━━━ Material shown
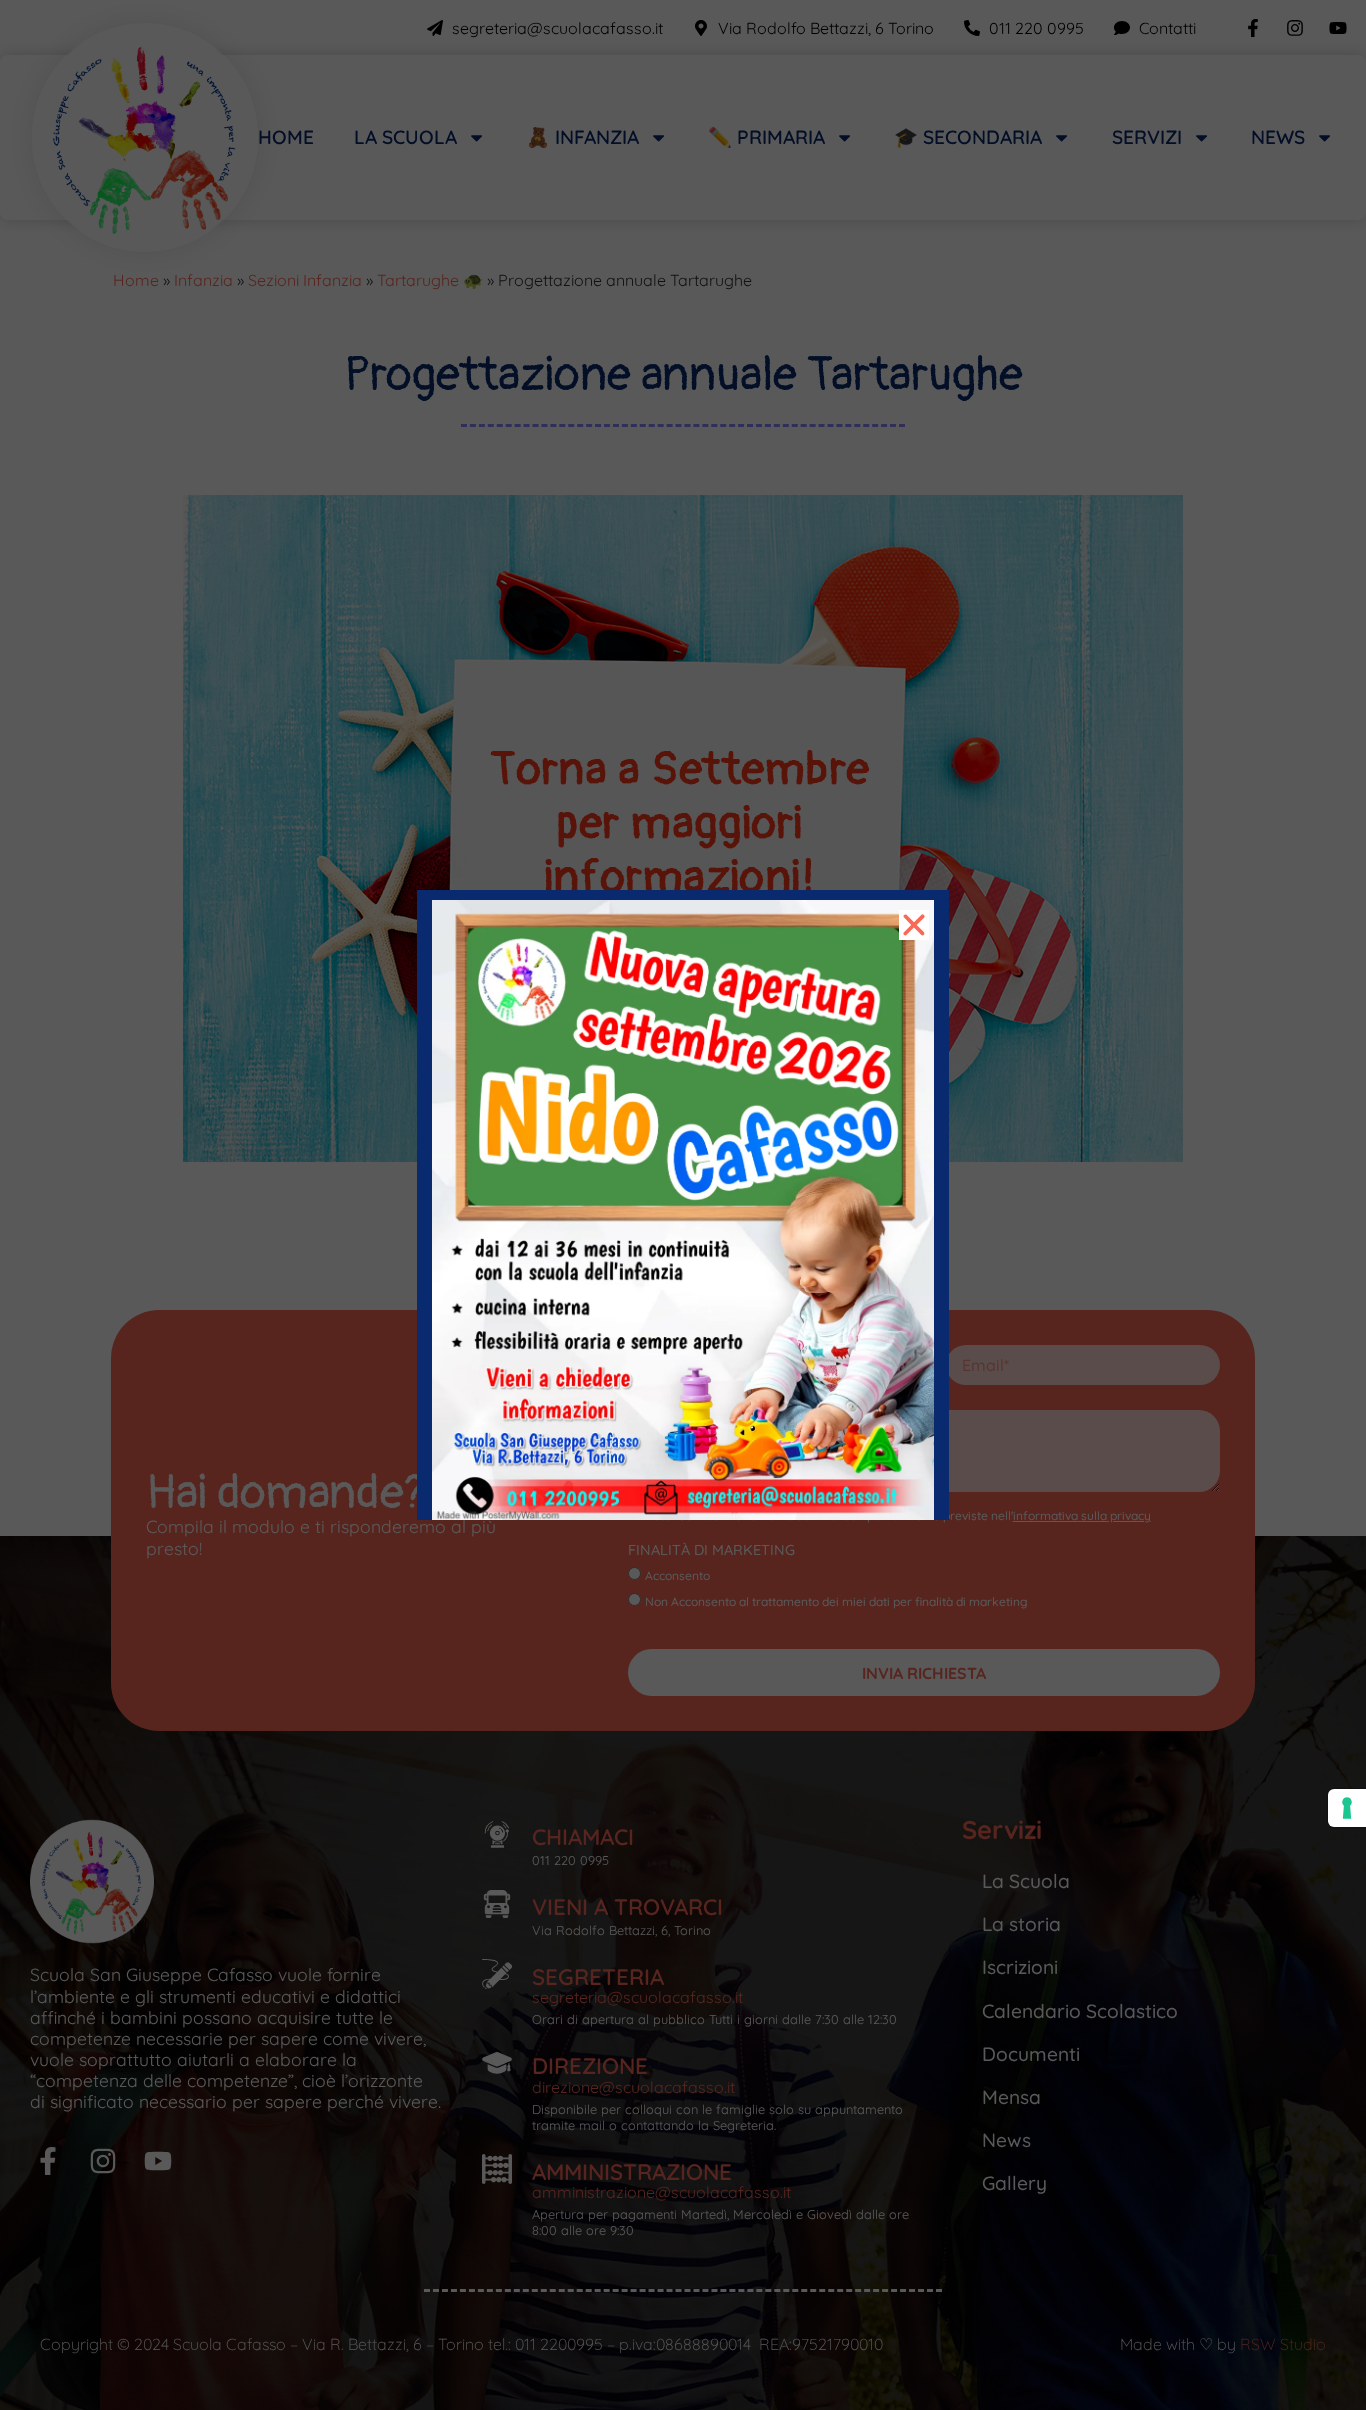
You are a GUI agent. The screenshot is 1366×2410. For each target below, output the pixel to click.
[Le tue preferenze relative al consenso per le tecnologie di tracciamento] (1347, 1808)
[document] (683, 1205)
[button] (914, 925)
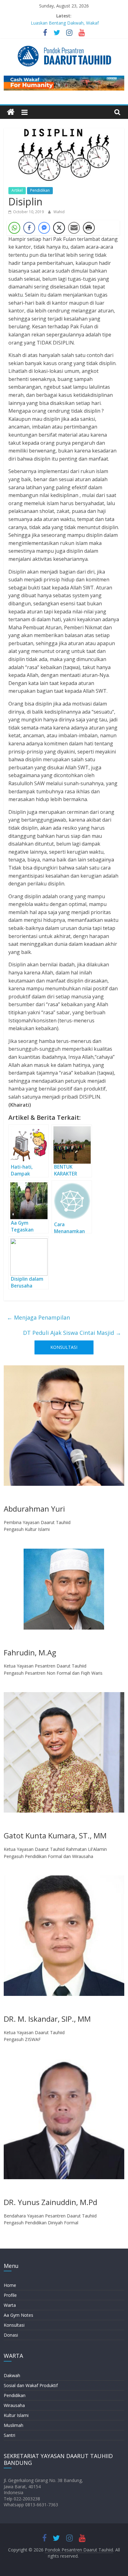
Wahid (59, 211)
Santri (9, 2435)
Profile (10, 2295)
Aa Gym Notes (18, 2315)
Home (10, 2285)
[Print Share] (89, 228)
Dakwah (12, 2375)
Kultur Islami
━━━━━━
**Task instructions**. In your copy, exclude the pictures and repeat each entry above exactly.

**Answer**.
You are a GUI agent. The screenshot is 1366×2410. For each target below, output the pixel to click.
[Le tue preferenze relative al consenso per le tecnologie di tracciamento] (1347, 1808)
[document] (683, 1205)
[button] (914, 925)
Wahid (59, 211)
Santri (9, 2435)
Profile (10, 2295)
Aa Gym Notes (18, 2315)
Home (10, 2285)
[Print Share] (89, 228)
Dakwah (12, 2375)
Kultur Islami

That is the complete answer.